Recorded with an impressive group of West Coast musicians, Left Coast Life highlights the vocalist's distinctive approach to making music. Too many jazz singers misinterpret the goal of 'finding your own voice' to mean that every song should be performed the same way. Kitty Margolis, on the other hand, approaches each song on its own terms and looks for ways to individualize rather than homogenize her performances. 'Individual songs have their own intrinsic message,' explains Margolis. 'Usually, as soon as I think of a song, I don't think of it in its old form. First, it's how you interpret the lyric. You bring your own subtext to it from your life experiences. That's one layer. The arrangement, the instrumentation, the production. That provides a context. You put all of those together and get a completely new gestalt of the tune. So each song is an attempt to say something different in the jazz idiom.'

Left Coast Life certainly says something different than most jazz vocal albums.
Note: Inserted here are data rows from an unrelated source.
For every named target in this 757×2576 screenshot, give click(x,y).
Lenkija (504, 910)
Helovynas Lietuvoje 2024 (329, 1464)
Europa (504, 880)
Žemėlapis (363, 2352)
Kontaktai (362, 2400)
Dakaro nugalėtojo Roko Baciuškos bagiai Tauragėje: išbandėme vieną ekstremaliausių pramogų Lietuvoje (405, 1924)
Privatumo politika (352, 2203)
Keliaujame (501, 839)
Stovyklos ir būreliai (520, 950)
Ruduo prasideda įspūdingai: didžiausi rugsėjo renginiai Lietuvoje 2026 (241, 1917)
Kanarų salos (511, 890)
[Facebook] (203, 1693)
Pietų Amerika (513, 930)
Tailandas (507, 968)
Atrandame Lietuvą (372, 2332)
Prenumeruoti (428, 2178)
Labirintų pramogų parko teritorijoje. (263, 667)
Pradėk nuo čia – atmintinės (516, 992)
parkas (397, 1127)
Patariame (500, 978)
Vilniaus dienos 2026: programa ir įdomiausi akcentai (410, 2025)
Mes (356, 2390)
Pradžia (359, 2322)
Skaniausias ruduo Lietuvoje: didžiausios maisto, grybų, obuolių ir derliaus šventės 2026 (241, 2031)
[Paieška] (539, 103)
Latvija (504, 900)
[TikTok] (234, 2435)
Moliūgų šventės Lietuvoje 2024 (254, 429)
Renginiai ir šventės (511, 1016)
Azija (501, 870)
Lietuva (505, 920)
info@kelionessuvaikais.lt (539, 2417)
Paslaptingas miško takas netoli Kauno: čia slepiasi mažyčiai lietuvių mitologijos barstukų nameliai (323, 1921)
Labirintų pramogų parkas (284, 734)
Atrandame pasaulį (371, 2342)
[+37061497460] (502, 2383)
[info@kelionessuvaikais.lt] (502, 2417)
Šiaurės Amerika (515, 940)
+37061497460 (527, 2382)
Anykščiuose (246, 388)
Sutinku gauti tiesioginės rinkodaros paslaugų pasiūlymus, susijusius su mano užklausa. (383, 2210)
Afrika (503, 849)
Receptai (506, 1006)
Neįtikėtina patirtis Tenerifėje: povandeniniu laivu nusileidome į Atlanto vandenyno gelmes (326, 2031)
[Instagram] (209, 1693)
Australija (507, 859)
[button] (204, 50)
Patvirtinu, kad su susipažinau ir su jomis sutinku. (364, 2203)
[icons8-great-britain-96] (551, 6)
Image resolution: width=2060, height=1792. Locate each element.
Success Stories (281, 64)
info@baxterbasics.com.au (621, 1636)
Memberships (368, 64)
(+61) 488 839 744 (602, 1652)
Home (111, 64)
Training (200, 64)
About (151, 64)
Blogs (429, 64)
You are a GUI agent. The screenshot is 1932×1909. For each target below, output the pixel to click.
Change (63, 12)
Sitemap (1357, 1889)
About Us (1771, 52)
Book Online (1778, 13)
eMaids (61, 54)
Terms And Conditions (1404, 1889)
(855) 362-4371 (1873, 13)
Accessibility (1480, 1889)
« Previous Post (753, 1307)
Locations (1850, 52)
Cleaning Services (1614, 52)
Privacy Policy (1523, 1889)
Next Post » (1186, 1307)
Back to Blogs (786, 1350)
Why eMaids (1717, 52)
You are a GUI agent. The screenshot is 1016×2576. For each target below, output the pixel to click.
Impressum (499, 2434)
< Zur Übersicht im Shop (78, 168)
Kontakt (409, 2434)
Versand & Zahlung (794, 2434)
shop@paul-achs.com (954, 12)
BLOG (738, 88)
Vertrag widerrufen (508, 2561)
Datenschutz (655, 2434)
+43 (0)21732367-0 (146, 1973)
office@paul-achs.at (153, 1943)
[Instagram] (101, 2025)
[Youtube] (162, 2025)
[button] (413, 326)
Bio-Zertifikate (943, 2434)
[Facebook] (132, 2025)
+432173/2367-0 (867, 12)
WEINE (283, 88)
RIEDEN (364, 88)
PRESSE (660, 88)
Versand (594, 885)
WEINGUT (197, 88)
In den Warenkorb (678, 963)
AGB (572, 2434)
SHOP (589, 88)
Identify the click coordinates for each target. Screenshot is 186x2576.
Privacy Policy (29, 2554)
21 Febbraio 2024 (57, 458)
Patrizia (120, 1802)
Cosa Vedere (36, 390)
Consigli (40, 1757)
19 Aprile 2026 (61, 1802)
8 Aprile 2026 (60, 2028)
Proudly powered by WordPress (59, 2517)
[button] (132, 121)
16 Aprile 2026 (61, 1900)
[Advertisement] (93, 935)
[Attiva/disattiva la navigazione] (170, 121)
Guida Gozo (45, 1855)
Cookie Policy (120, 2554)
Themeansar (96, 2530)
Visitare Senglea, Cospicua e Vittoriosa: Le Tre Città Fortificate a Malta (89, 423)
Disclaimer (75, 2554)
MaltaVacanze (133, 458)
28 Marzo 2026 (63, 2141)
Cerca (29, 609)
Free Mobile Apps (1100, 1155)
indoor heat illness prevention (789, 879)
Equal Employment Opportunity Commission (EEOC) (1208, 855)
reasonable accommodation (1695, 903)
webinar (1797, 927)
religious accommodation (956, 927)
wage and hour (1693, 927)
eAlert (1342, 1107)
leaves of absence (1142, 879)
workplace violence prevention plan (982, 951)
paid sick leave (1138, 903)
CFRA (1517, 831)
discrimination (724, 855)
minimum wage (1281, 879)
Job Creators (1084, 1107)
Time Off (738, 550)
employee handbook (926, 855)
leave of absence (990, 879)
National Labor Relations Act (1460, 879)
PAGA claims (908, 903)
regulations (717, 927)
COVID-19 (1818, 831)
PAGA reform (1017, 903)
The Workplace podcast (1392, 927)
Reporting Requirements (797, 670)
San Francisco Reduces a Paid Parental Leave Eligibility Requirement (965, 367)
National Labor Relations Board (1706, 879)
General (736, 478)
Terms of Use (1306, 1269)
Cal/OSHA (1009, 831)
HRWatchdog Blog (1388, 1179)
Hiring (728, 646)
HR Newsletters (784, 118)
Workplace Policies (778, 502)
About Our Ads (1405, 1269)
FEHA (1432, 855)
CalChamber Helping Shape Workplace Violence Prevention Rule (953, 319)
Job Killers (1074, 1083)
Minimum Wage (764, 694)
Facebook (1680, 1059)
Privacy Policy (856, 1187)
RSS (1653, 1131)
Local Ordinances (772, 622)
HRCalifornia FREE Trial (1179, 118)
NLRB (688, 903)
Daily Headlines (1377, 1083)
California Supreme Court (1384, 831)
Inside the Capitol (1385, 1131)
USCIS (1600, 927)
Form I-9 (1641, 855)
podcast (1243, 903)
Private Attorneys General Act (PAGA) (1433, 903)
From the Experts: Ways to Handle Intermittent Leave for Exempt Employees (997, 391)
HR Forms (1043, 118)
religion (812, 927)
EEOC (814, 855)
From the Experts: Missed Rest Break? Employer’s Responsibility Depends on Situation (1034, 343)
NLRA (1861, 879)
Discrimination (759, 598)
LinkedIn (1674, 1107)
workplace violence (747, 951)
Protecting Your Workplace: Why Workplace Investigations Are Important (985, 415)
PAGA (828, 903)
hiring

The CD is a series of character studies that evoke life in the culturally diverse and economically schizophrenic San Francisco Bay Area. 'I've lived in the same neighborhood in the heart of the city for twenty-some years,' explains Margolis. 'I have watched the proliferation of BMWs and Porches takeover my neighborhood, and the rents just zooming up, and the musicians in my band having to leave the Bay Area because they couldn't afford to live here anymore' [and] now, obviously the whole economy has changed.'

Margolis brings the dreamers and the schemers of the Bay Area to vivid life in a series of performances that are by turns brazen, witty and rueful. A strutting version of 'Lonely at the Top,' Randy Newman's paean to egomania, performed with tongue planted firmly in cheek, segues into a time-stands-still reading of Frank Loesser's 'Spring Will Be a Little Late This Year,' sung with heart-on-the-sleeve sincerity. The cynical nonchalance of Bob Dorough's 'Devil May Care,' given a near-definitive performance, precedes a joyous 'Without a Song' reimagined by Margolis as an idealist's celebration of art and life. As in a Robert Altman film or a Tom Wolfe novel, the drama of Left Coast Life lies not in an overarching narrative but in the juxtaposition of these seemingly disparate characters.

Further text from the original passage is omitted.